▸ **TASK PROMPT**
For each line of the material below, give that line again word for word.

╭─ INFORMATION GIVEN

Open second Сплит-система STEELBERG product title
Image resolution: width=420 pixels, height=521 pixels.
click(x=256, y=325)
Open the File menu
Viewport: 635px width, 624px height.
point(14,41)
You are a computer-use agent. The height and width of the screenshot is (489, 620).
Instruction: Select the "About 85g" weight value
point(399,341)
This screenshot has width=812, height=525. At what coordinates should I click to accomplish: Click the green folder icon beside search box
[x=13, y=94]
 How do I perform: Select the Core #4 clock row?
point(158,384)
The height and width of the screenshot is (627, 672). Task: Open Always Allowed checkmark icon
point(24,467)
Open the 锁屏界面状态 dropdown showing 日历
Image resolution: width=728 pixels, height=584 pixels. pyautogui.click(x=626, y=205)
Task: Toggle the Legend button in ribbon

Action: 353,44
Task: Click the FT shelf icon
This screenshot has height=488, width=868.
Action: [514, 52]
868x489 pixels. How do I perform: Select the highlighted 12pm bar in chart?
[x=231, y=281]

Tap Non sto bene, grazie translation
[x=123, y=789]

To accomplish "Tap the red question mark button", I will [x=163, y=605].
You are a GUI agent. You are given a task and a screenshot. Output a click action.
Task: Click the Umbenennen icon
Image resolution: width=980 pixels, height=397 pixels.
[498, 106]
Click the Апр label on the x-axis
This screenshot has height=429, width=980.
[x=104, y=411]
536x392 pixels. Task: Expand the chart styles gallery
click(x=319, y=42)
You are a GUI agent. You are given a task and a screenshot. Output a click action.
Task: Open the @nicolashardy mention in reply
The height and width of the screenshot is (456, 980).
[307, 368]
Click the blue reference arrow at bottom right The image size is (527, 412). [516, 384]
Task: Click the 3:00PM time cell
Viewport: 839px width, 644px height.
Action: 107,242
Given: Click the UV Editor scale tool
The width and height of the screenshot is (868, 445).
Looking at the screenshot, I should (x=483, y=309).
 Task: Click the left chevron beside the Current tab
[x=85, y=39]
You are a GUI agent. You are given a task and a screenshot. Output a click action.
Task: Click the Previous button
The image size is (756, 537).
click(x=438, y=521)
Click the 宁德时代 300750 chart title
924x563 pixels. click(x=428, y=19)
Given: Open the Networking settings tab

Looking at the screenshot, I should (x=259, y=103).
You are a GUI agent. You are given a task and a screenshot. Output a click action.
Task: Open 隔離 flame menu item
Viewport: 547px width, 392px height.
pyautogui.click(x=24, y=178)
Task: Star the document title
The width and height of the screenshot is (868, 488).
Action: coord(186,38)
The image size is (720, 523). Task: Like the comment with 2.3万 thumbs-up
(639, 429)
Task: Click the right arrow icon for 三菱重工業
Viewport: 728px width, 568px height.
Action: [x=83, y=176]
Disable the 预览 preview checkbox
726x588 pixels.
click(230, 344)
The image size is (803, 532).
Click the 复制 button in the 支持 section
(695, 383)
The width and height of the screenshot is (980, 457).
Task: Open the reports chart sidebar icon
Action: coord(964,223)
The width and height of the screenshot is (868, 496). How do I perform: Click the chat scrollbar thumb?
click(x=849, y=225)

╰─

▸ **YOUR RESPONSE**
Open second Сплит-система STEELBERG product title
Image resolution: width=420 pixels, height=521 pixels.
click(x=256, y=325)
Open the File menu
Viewport: 635px width, 624px height.
point(14,41)
You are a computer-use agent. The height and width of the screenshot is (489, 620).
Instruction: Select the "About 85g" weight value
point(399,341)
This screenshot has width=812, height=525. At what coordinates should I click to accomplish: Click the green folder icon beside search box
[x=13, y=94]
 How do I perform: Select the Core #4 clock row?
point(158,384)
The height and width of the screenshot is (627, 672). Task: Open Always Allowed checkmark icon
point(24,467)
Open the 锁屏界面状态 dropdown showing 日历
Image resolution: width=728 pixels, height=584 pixels. pyautogui.click(x=626, y=205)
Task: Toggle the Legend button in ribbon

Action: 353,44
Task: Click the FT shelf icon
This screenshot has height=488, width=868.
Action: [514, 52]
868x489 pixels. How do I perform: Select the highlighted 12pm bar in chart?
[x=231, y=281]

Tap Non sto bene, grazie translation
[x=123, y=789]

To accomplish "Tap the red question mark button", I will [x=163, y=605].
You are a GUI agent. You are given a task and a screenshot. Output a click action.
Task: Click the Umbenennen icon
Image resolution: width=980 pixels, height=397 pixels.
[498, 106]
Click the Апр label on the x-axis
This screenshot has height=429, width=980.
[x=104, y=411]
536x392 pixels. Task: Expand the chart styles gallery
click(x=319, y=42)
You are a GUI agent. You are given a task and a screenshot. Output a click action.
Task: Open the @nicolashardy mention in reply
The height and width of the screenshot is (456, 980).
[307, 368]
Click the blue reference arrow at bottom right The image size is (527, 412). [516, 384]
Task: Click the 3:00PM time cell
Viewport: 839px width, 644px height.
Action: 107,242
Given: Click the UV Editor scale tool
The width and height of the screenshot is (868, 445).
Looking at the screenshot, I should (x=483, y=309).
 Task: Click the left chevron beside the Current tab
[x=85, y=39]
You are a GUI agent. You are given a task and a screenshot. Output a click action.
Task: Click the Previous button
The image size is (756, 537).
click(x=438, y=521)
Click the 宁德时代 300750 chart title
924x563 pixels. click(x=428, y=19)
Given: Open the Networking settings tab

Looking at the screenshot, I should (x=259, y=103).
You are a GUI agent. You are given a task and a screenshot. Output a click action.
Task: Open 隔離 flame menu item
Viewport: 547px width, 392px height.
pyautogui.click(x=24, y=178)
Task: Star the document title
The width and height of the screenshot is (868, 488).
Action: coord(186,38)
The image size is (720, 523). Task: Like the comment with 2.3万 thumbs-up
(639, 429)
Task: Click the right arrow icon for 三菱重工業
Viewport: 728px width, 568px height.
Action: [x=83, y=176]
Disable the 预览 preview checkbox
726x588 pixels.
click(230, 344)
The image size is (803, 532).
Click the 复制 button in the 支持 section
(695, 383)
The width and height of the screenshot is (980, 457).
Task: Open the reports chart sidebar icon
Action: coord(964,223)
The width and height of the screenshot is (868, 496). How do I perform: Click the chat scrollbar thumb?
click(x=849, y=225)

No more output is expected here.